A Small Brand with a Big Idea

Updated: Jul 5, 2018

We envision many global events to come which will grow out of the 80,000 Voices culture but our first large scale production planned for 2016 needs a theme.

I have experienced feelings of anger, powerlessness and frustration about many things – as I’m sure we all do.  However, whenever the topic of nuclear weapons used to come up I found it extremely hard to find the language to express my arguments for why we should abolish nuclear weapons forever.  I have always known in my heart that they are the greatest evil of all time, but I have never been prepared to accept that we have to live with them.  That’s why I went off to Hiroshima in July 2013 to do an intense graduate course in Peace Studies.



I had listened to the arguments and fought the campaigns and spoken out against wars like the Gulf War, but still we seem to concur with the view that in order to maintain the status quo we have to have control over others in case they do something stupid.  Nuclear weapons are a necessary evil and deterrent against attack, and yet no one should have them except for a small coterie of power hungry countries.

Who is the likely button pusher, we think to ourselves.  Is it the North Koreans?  Is it the Russians?  This has been our pattern.  To just let things happen, and stay fearful behind closed doors.  We’ve grown up in a culture where it’s preferable to shelve our creativity, and let our leaders solve our feelings and fears out for us.  I think in the past this was the way we did things.

Instead of standing up and saying we don’t want nuclear weapons, we’ve bought into the reasons for keeping them and allowed ourselves to go silent, harboured our fears and acted out on our loved ones, all the while waiting and hoping for some miracle to happen. A miracle that will give us the courage to raise our heads, find each other and act on what we really feel.  Or not.  For many years I’ve always said a little prayer to myself that all my family and I die instantly rather than face a life post a nuclear apocalypse.

But my children are teaching me that things are different now and I need to take action.  I am their conduit and I will do everything in my power to help them get the message across.

I am going to Vienna on 5th December for the ICAN Civil Society Forum http://goodbyenuk.es/

I have been thinking about Keiji Nakazawa’s Barefoot Gen – telling this story in Manga style makes it accessible to all.
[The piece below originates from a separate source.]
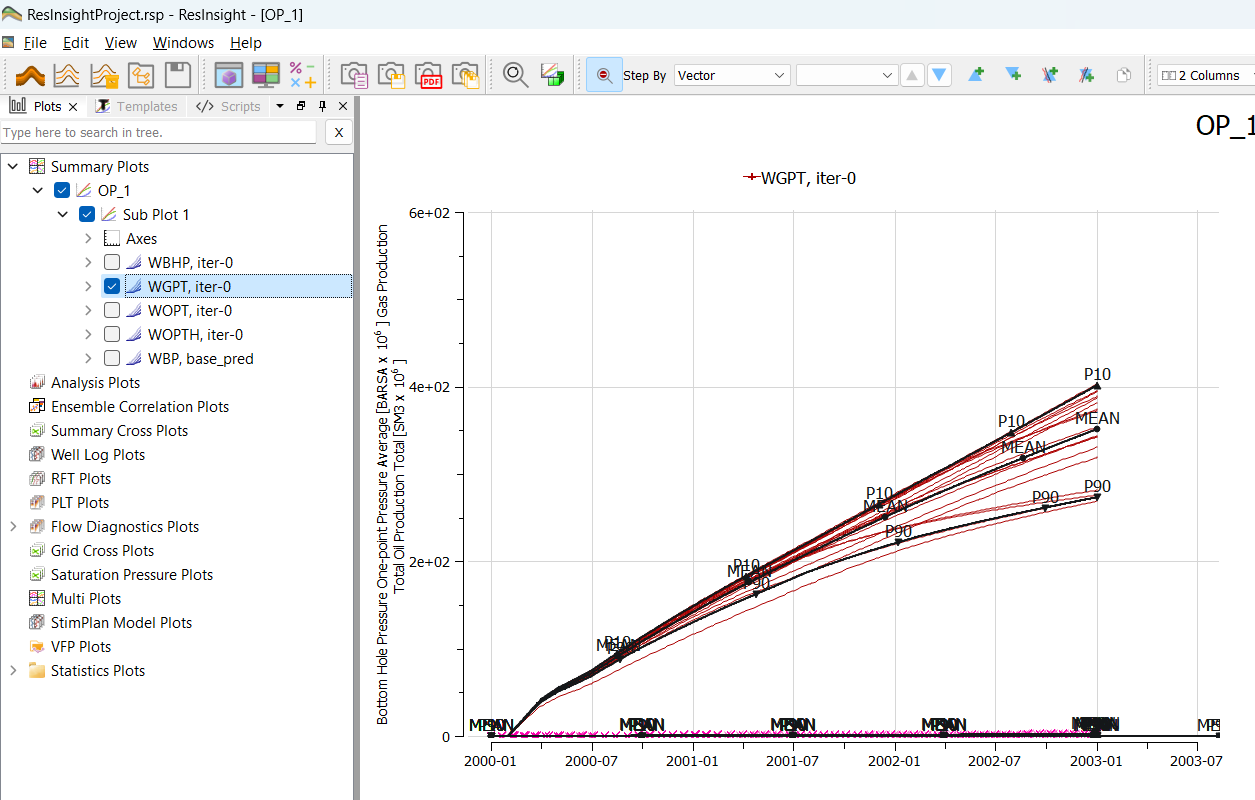Click the next step down arrow button
This screenshot has width=1255, height=800.
(938, 75)
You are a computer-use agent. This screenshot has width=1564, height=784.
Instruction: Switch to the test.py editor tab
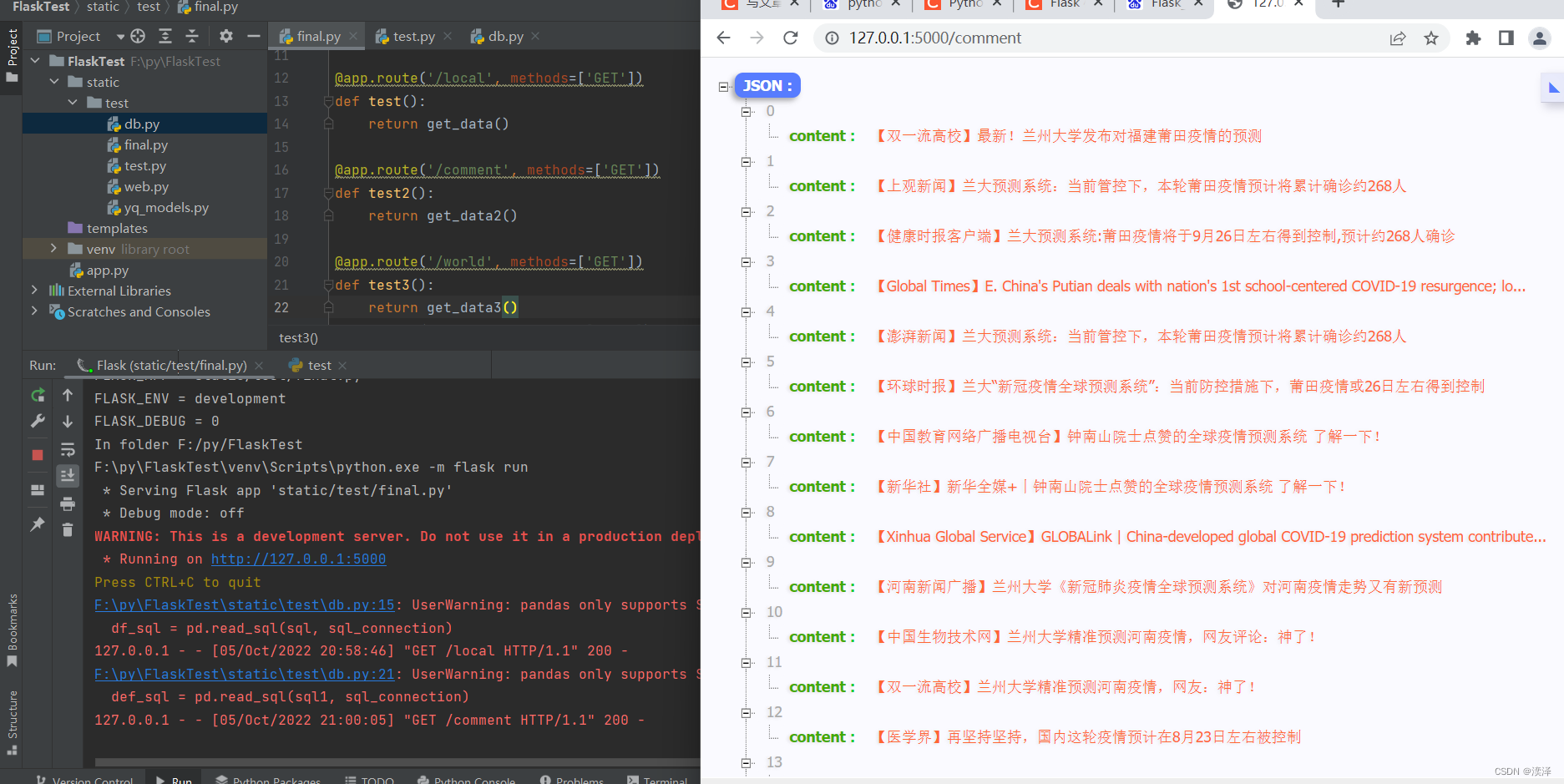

The horrors are still present but perhaps easier to digest.

Some background on Keiji Nakazawa – see Alan Gleason’s article

All this is why I came up with the idea of telling a story on a massive scale  – a way to live the history and get a real sense of what happened when the nuclear bomb was dropped on the people of Hiroshima.

I know that keeping these weapons as a deterrent against attack, is an abuse to all mankind.  The point is, there is an urgency to communicate the position the world has got itself into, where we live under the threat of complete obliteration, and I feel a good way to do this is tell the story about what happened through music and art, but to do it on a big scale.
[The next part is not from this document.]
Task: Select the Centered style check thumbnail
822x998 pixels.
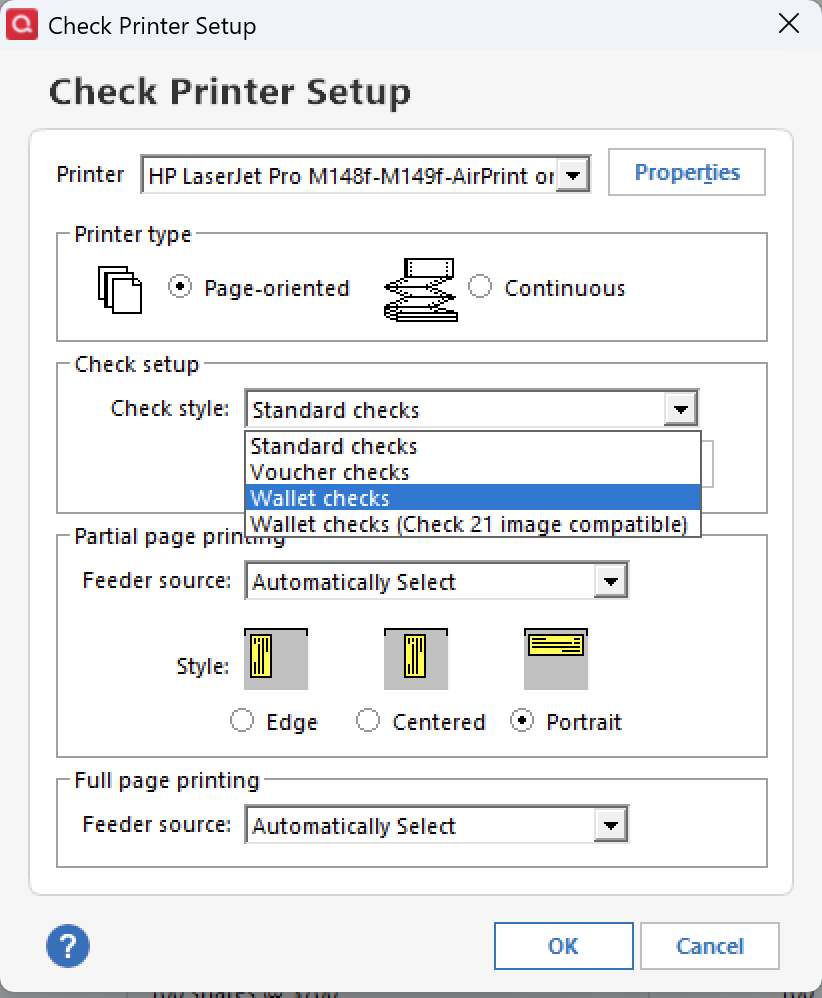Action: (x=416, y=659)
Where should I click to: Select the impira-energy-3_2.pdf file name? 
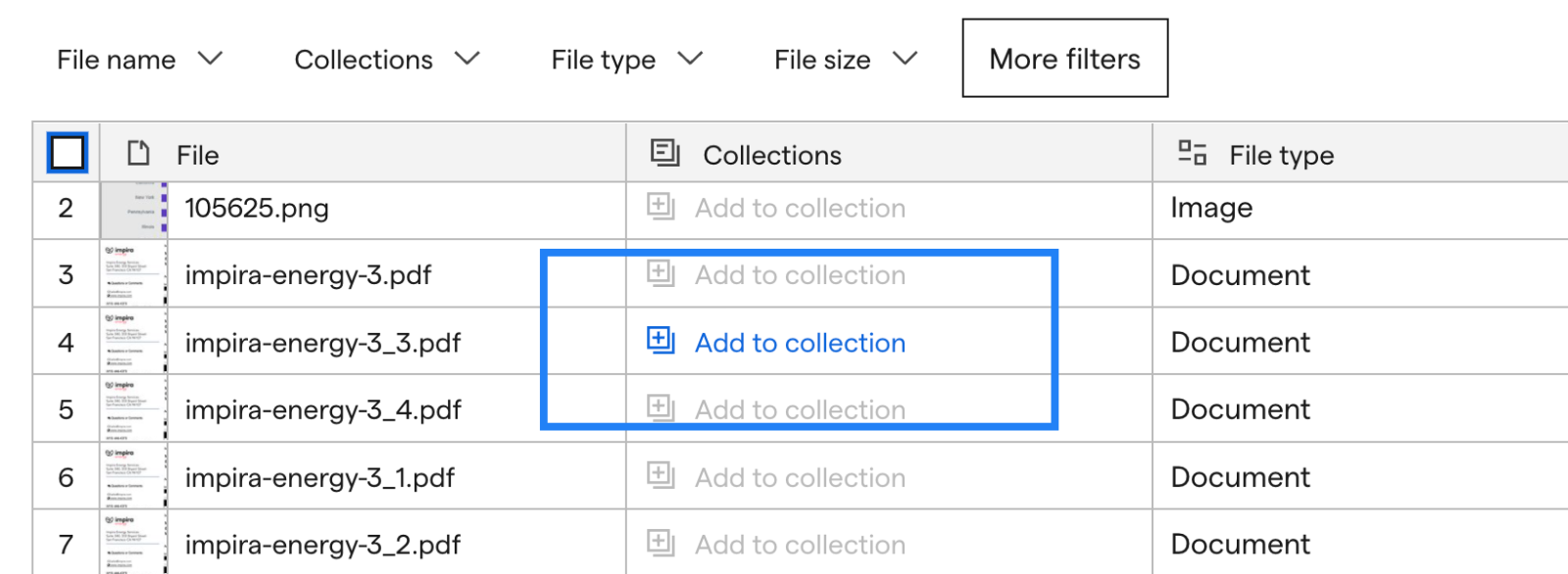point(322,545)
The theme for our first large scale event in 2016 is the move towards a new era, out of the nuclear age. This doesn’t exclude the other global issues such as climate change, poverty, sustainability, disease, natural disasters and starvation, to name a few. 80,000 Voices is about building resilience starting within ourselves and growing into our communities.

80,000 Voices, in my view, is a small brand with a big idea.